What to Order This Oyster Season

Everything you always wanted to know about bivalves but were afraid to ask.

As you’ve probably read in the latest issue of SeaFood Business Magazine, the oyster business is in flux. The winter harvest – the centerpiece of the bivalve calendar – has become part of a year-round cycle thanks to commercial shellfish farms. Still, just because you can get an oyster in summer doesn’t mean you should. Spawning oysters are fattier and less flavorful, fine for anyone who is trying to look cultured on a first date, but inadequate for connoisseurs who like to, you know, taste their food. 

Which means now is the time to hit the raw bar and time to bone up on our boneless, bivalve mollusc friends. 

While there are five species of oyster (Pacific, Atlantic, Kumamoto, European Flat, Olympia), an oysters distinction these days lies in its terroirs—the immediate environment in which an oyster is grown. Characteristics that affect an oyster’s taste include water temperature, depth, salinity, and surrounding sea-life. As with varieties of wines, an oyster’s name (Bluepoint, Wellfleet) comes directly from the area in which it’s harvested (off Blue Point on Long Island, in the bay off Wellfleet, Massachusetts). The question is where on the map your saltwater allegiance lies.
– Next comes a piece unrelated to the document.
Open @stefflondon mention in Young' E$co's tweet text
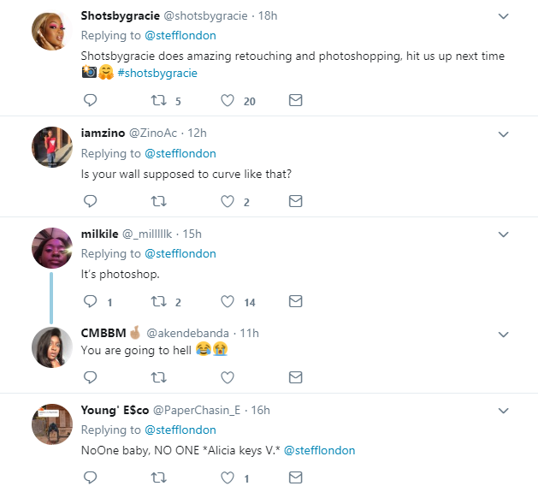 319,450
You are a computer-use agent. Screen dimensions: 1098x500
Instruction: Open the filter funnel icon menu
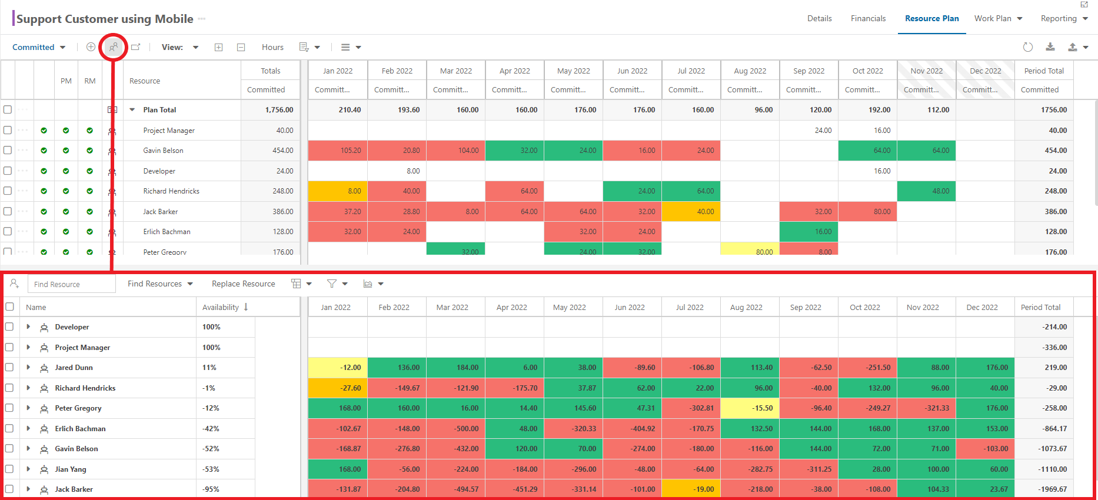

There are hundreds of options so let us help you out. One of these choices will suit you just fine.

Bluepoints


Bluepoints are New York standbys, first devoured by hungry Manhattanites in the early 19th century. Though the initial rush depleted the massive local oyster bed, most mollusks harvested today from the Long Island Sound still bear that name. Bluepoints are known for a mild flavor and regular appearances on happy hour menus. They’re good, but more of a pop hit than a deep track.

Kumamotos

If Bluepoints are the house wine, cheap and good enough, then consider Kumamotos the Sauvignon Blanc: crisp, fruity, and a little sweet. Originally brought over from Japan, these little oysters – small in diameter and deep, like a cup – are grown all along the east coast, from Baja to Puget Sound. If you don’t feel a need to innovate, stick with Kumamotos, the little, sweet, oyster that doesn’t disappoint. (It’s also possible to eat them without slurping or baring your teeth, which has its advantages.)

Glidden Point


Glidden Points are quality pieces, as satisfying as objects as they are to eat. Of course, it’s all about the terroir: Gliddens are grown 40 feet below the surface of Maine’s frigid Damariscotta Bay for four years. Their shells have a heft and density that only slow-grown, coldest-water oysters possess, and their shells are a dapper black-and-white unobscured by algea, which doesn’t grow that deep.

Peconic Pearls

These ocean gems come from Long Island’s Southold Bay and are grown by Karen Rivara, an oyster farmer and founder of the Naonk Aquaculture Cooperative, which is hoping to sell over a million oysters this year. Though close to the famous Bluepoint, Peconic Pearls are smaller batch, more flavorful oysters with a briny, strong celery flavor (paradoxical as that may sound).

Apalachicola Bay

The bay formed by the bulge of the Florida panhandle is brackish, which keeps out many saltwater predators as barrier islands protect local beds from chop. This ecosystem is ideal for oysters, who can thrive and grow plump. As if by table-top osmosis, Apalachicolas are known for having the smooth-salt flavor of other southern treats like bisque and corn bread.